__Dataset entries__.
○ ○ ○ ○

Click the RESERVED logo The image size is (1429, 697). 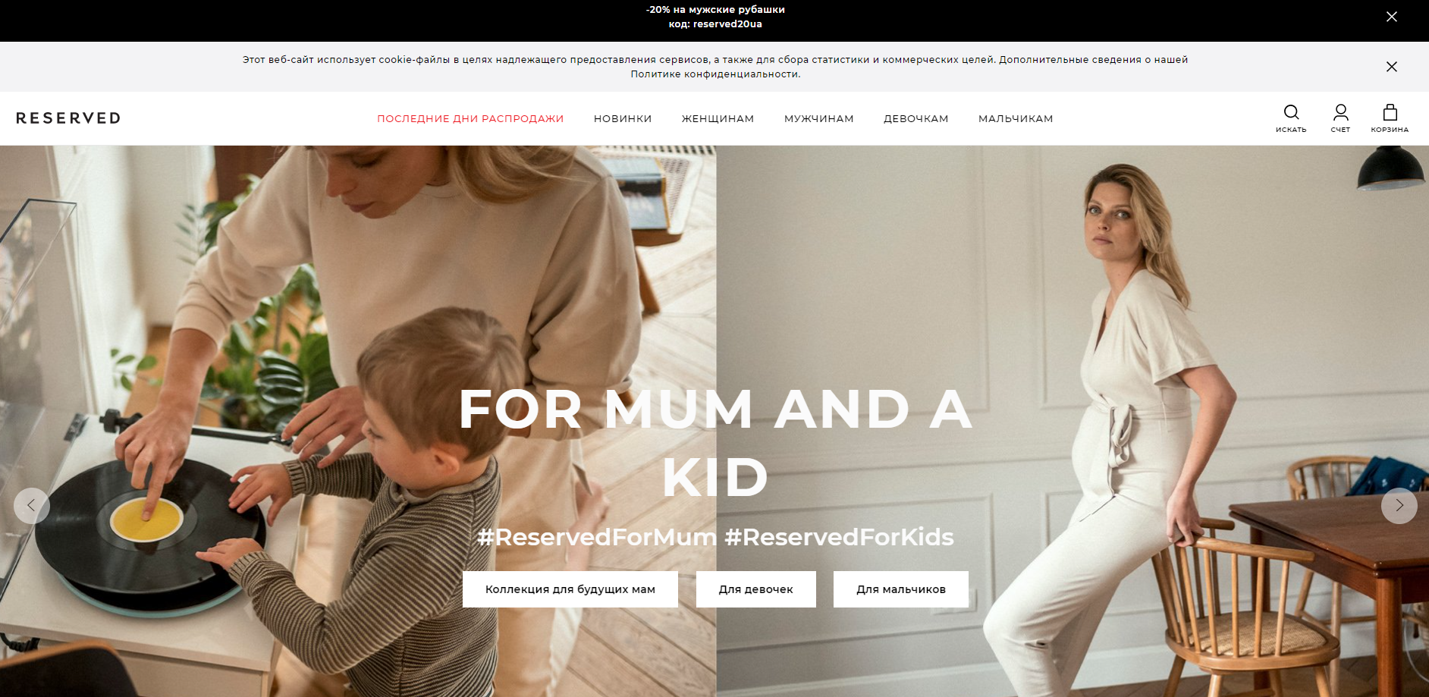click(x=68, y=118)
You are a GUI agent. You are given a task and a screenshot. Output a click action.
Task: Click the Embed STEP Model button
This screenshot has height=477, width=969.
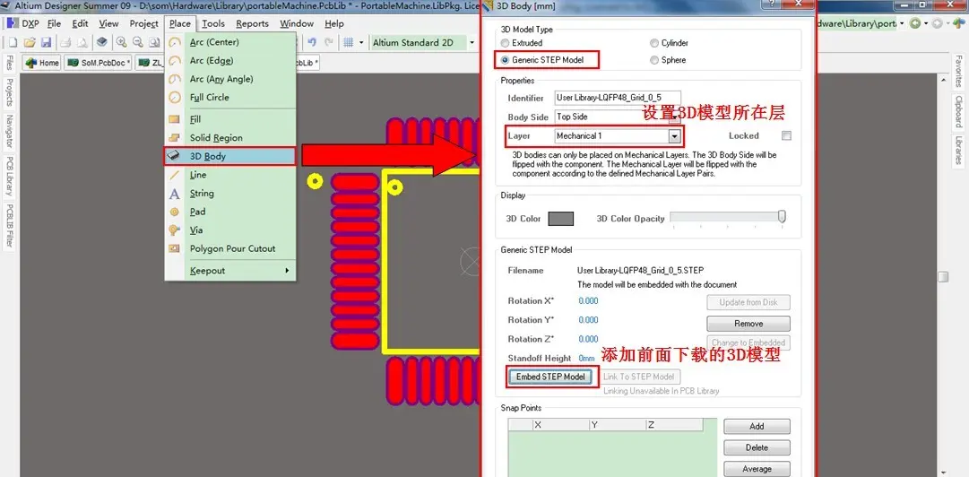point(550,377)
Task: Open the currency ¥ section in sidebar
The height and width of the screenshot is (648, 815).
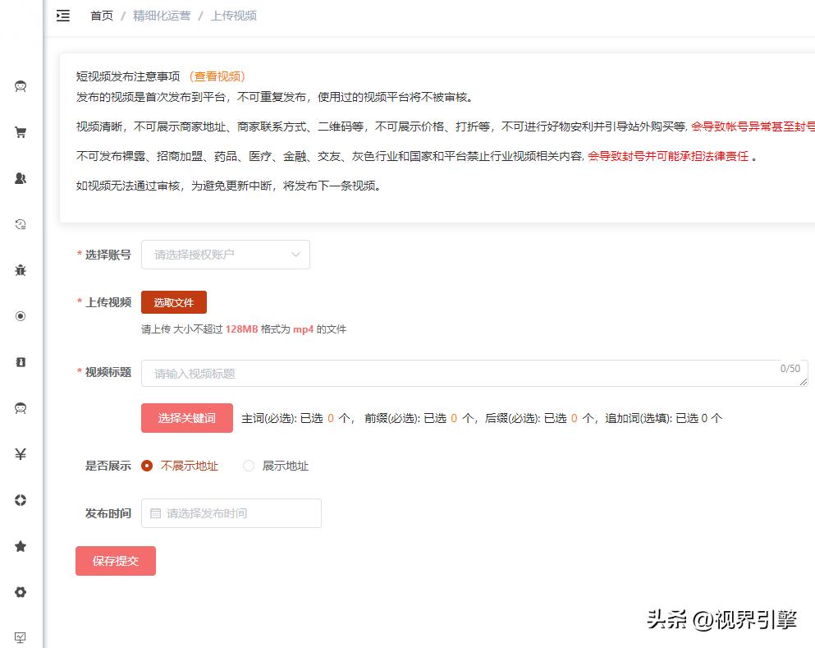Action: 20,453
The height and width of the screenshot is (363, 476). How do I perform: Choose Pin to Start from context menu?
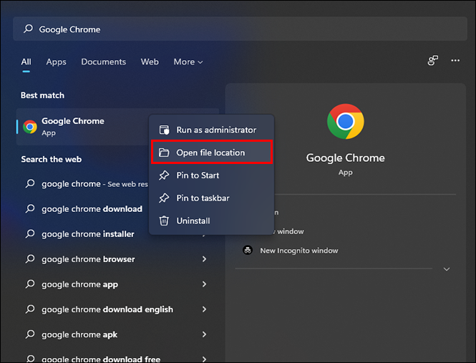coord(198,175)
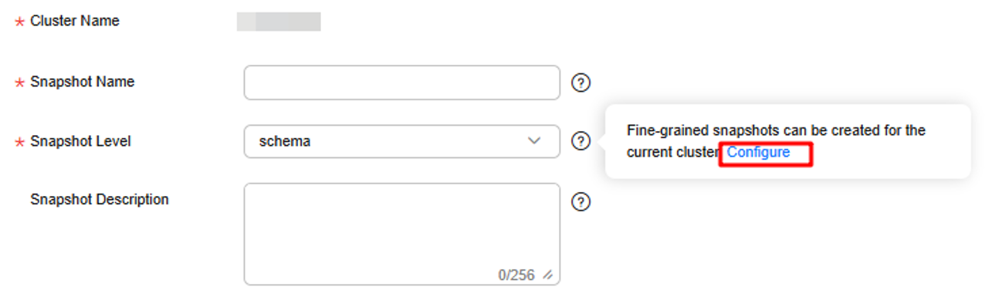Focus the Snapshot Name input field
The image size is (985, 297).
point(401,83)
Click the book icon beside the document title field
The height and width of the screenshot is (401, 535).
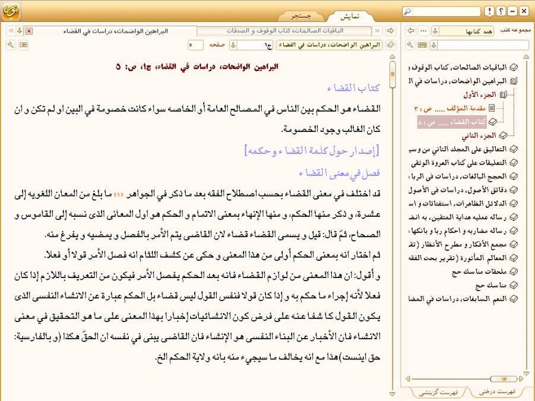(391, 45)
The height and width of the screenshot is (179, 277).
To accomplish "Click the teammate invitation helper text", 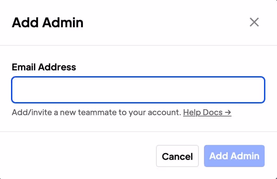I will [96, 113].
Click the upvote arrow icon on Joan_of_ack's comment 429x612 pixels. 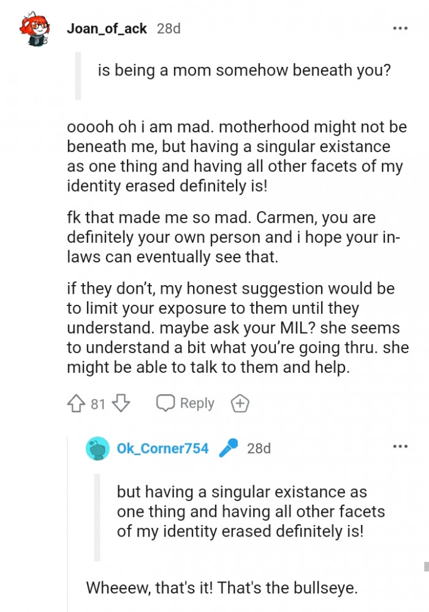click(75, 403)
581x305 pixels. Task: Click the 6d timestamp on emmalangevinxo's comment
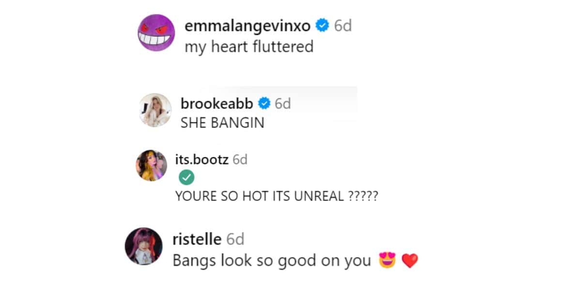click(343, 26)
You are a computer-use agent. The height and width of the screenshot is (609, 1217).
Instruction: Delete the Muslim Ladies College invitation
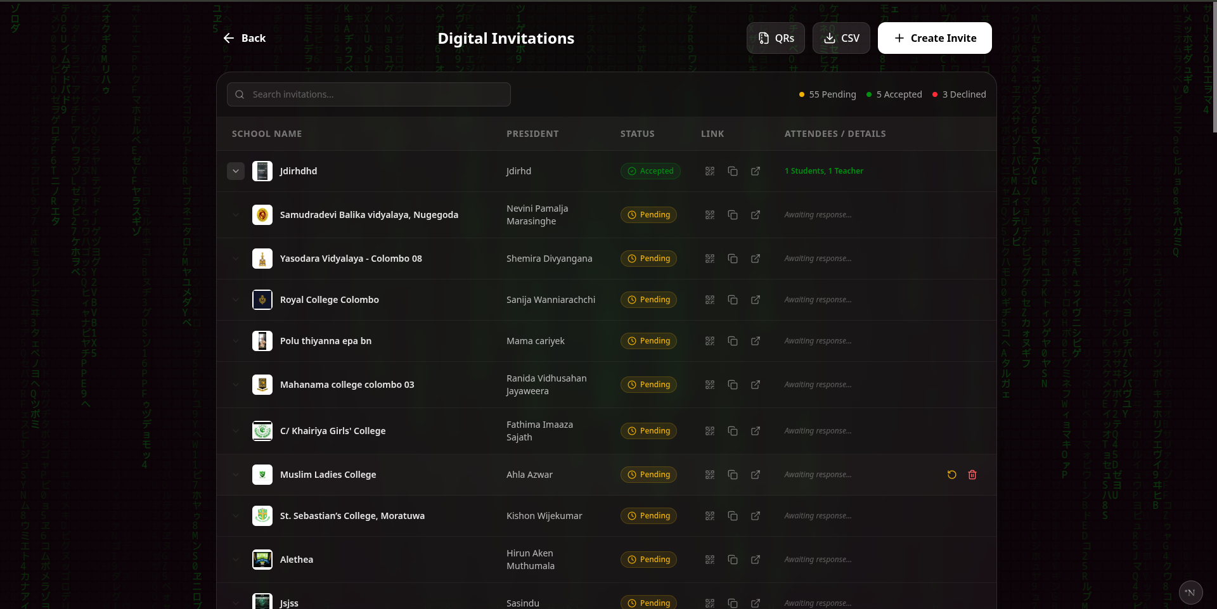pos(972,475)
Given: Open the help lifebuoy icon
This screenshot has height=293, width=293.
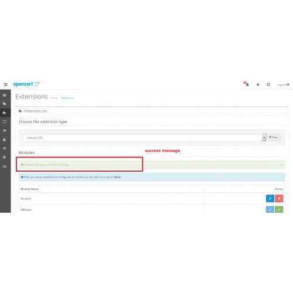Looking at the screenshot, I should point(268,84).
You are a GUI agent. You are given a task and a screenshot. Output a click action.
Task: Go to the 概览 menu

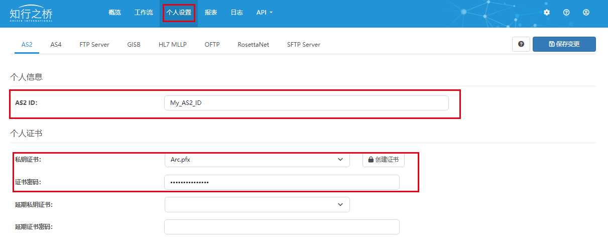(x=114, y=13)
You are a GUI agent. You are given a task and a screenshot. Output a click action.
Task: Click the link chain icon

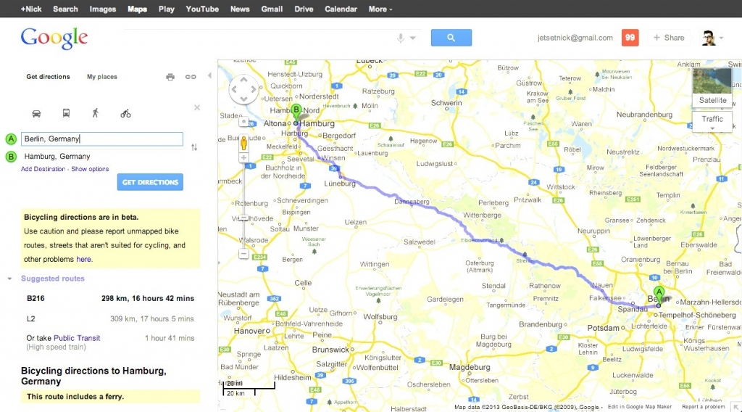coord(191,77)
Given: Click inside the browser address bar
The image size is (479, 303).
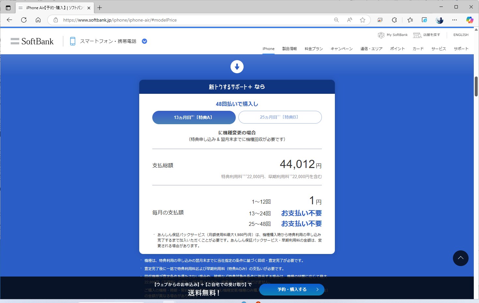Looking at the screenshot, I should pyautogui.click(x=196, y=20).
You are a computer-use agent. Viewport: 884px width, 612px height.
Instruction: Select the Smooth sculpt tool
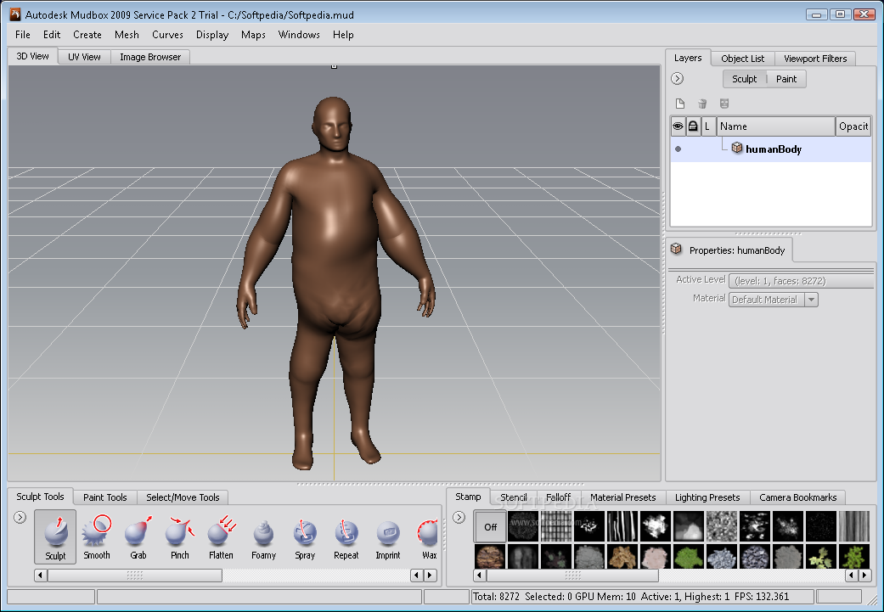click(97, 536)
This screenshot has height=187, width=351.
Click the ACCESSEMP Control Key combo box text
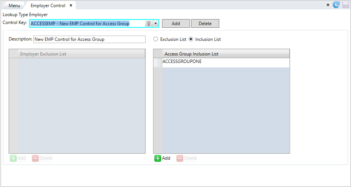[x=86, y=24]
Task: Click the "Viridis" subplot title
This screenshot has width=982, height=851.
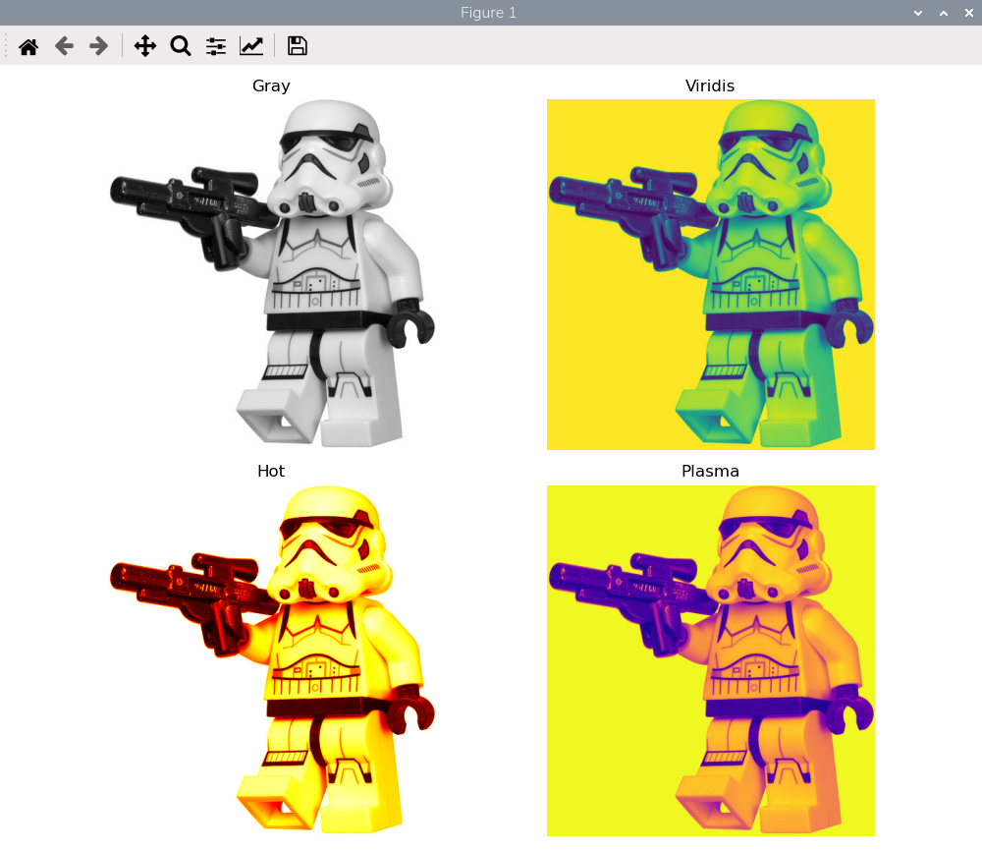Action: (x=710, y=85)
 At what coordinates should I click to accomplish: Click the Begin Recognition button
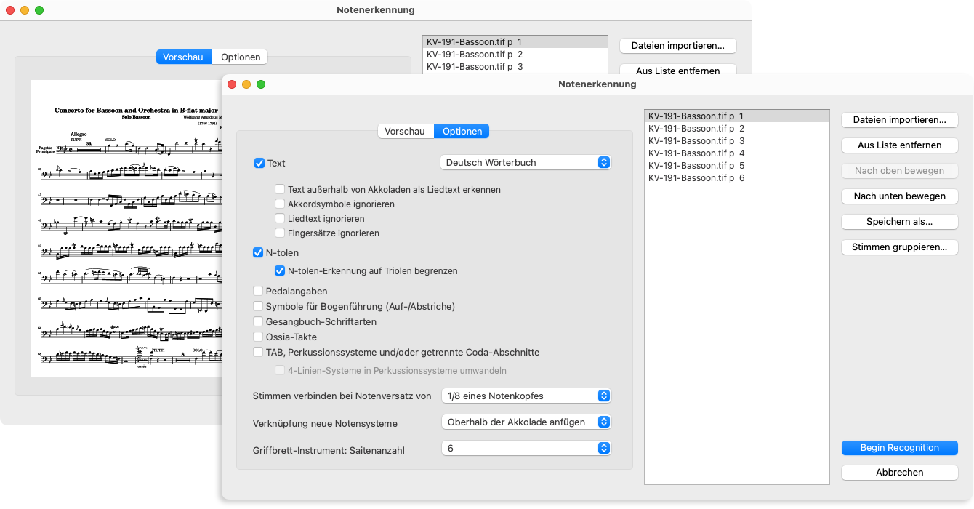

○ ○ ○ ○

__THE PROBLEM__. Copy exactly the lines that begin at the one containing "Task: Click the link chain icon" and end at the last line of the records, both included, omitting the pictures.

__WRITTEN SOLUTION__.
Task: Click the link chain icon

coord(191,77)
Given: Click inside the browser address bar
The image size is (479, 303).
Looking at the screenshot, I should pyautogui.click(x=196, y=20).
You are a computer-use agent. Viewport: 884px width, 612px height.
Instruction: Select the Smooth sculpt tool
click(97, 536)
This screenshot has height=187, width=351.
Click the ACCESSEMP Control Key combo box text
[x=86, y=24]
Task: Click the "Viridis" subplot title
This screenshot has width=982, height=851.
Action: (x=710, y=85)
 At what coordinates should I click to accomplish: Click the Begin Recognition button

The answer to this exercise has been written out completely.